Answer: Cross-site request forgery (XSRF)
◍ Biyu is a network administrator. She is developing the compliance aspect of
her company's security policy. Currently, she is focused on the records of
actions that the organization's operating system or application software
creates. What aspect of compliance is Biyu focusing on?.
Answer: Event logs
, ◍ Bob is preparing to dispose of magnetic media and wishes to destroy the
data stored on it. Which method is not a good approach for destroying data?.
Answer: Formatting
◍ Donnelly is an IT specialist. He is in charge of the server and network
appliances inventory. The infrastructure roadmap calls for a network
systems reconfiguration in the next six months. Adina, the security expert,
asks Donnelly to prepare a standardized list of all current and proposed
equipment and then to present it to her in a hardware configuration chart.
What does Adina tell Donnelly that the chart should include?.
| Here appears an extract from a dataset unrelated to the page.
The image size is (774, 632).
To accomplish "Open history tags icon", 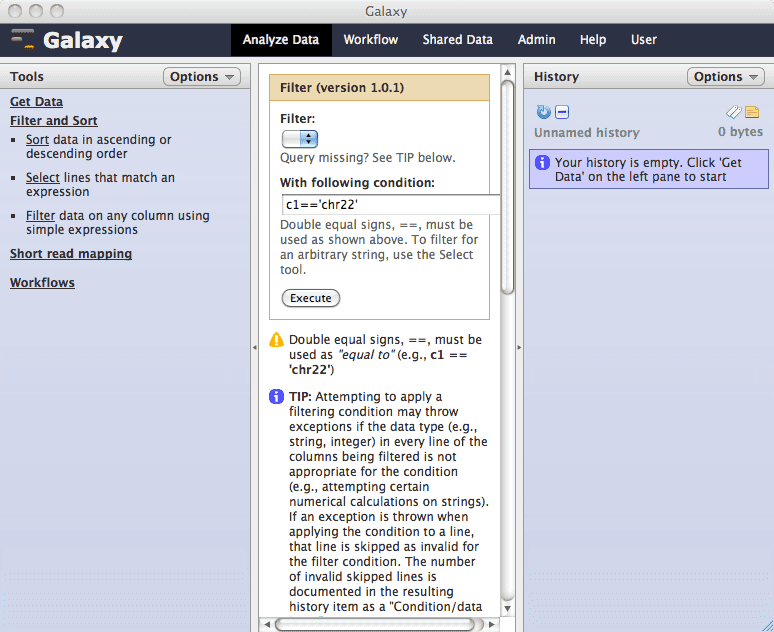I will (x=734, y=112).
Answer: Copies of all software configurations for routers and switches
◍ Hajar is a network engineer. She is creating a system of access involving
clearance and classification based on users and the objects they need in a
secure network. She is restricting access to secure objects by users based on
least privilege and which of the following?.
Answer: Need to know
◍ In an accreditation process, who has the authority to approve a system for
implementation?.
Answer: Authorizing official (AO)
◍ Janette is the director of her company's network infrastructure group. She is
explaining to the business owners the advantages and disadvantages of
outsourcing network security. One consideration she presents is the question
of who would be responsible for the data, media, and infrastructure. What
consideration is she describing?.
Answer: Ownership
◍ Lin is creating a template for the configuration of Windows servers in her
organization. The configuration includes the basic security settings that
should apply to all systems. What type of document should she create?.
Answer: Baseline
◍ Marguerite is creating a budget for a software development project. What
phase of the system life cycle is she undertaking?.